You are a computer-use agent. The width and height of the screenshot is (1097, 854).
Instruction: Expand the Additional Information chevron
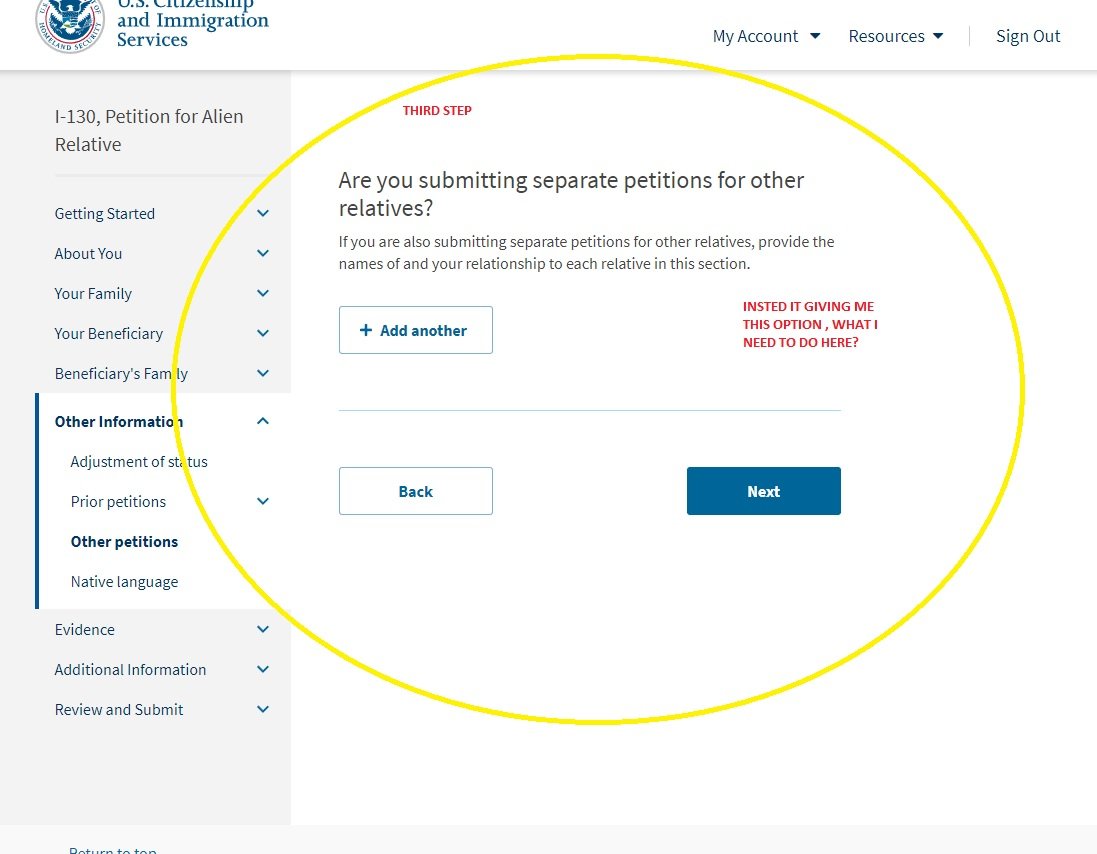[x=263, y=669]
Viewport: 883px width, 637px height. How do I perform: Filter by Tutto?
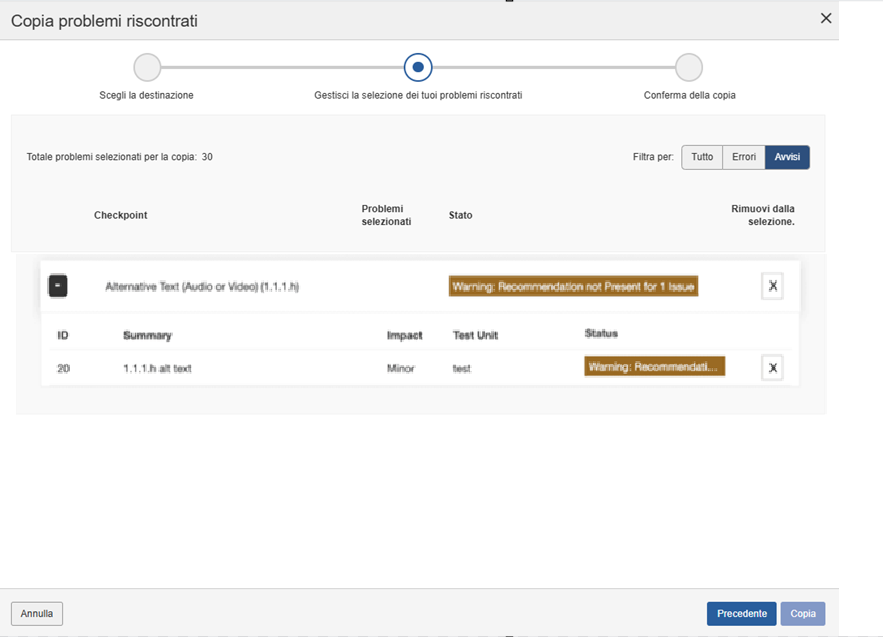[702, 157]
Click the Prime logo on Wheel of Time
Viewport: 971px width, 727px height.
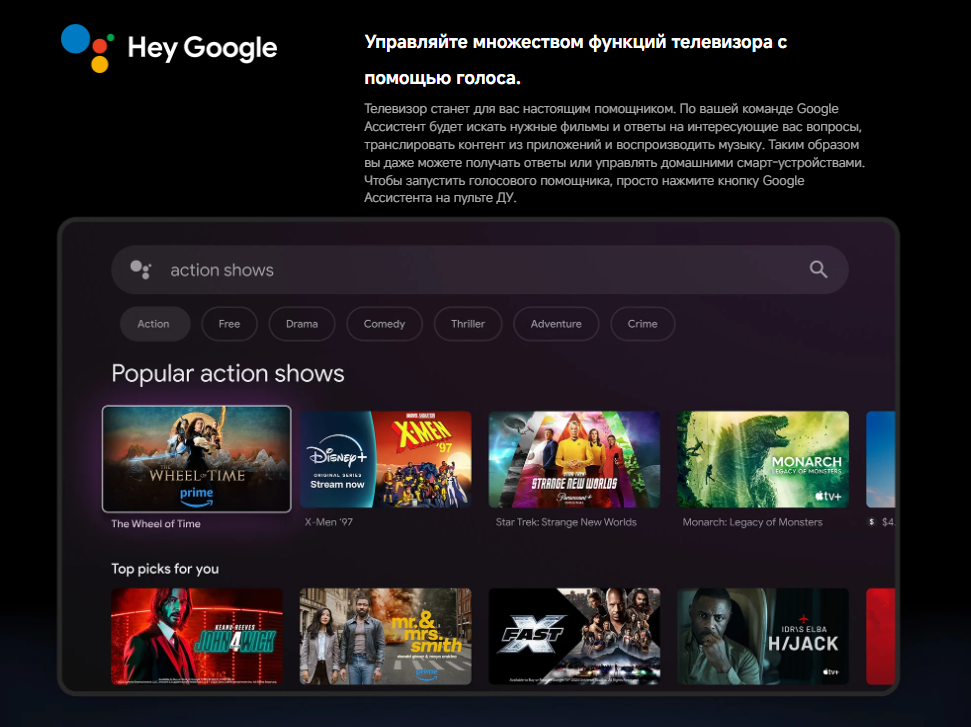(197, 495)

Work required: Repeat the records above exactly, omitting every picture.

Expected answer:
You are a computer-use agent. The width and height of the screenshot is (1097, 854).
Instruction: Expand the Additional Information chevron
[x=263, y=669]
Viewport: 883px width, 637px height. How do I perform: Filter by Tutto?
[702, 157]
Click the Prime logo on Wheel of Time
Viewport: 971px width, 727px height.
(197, 495)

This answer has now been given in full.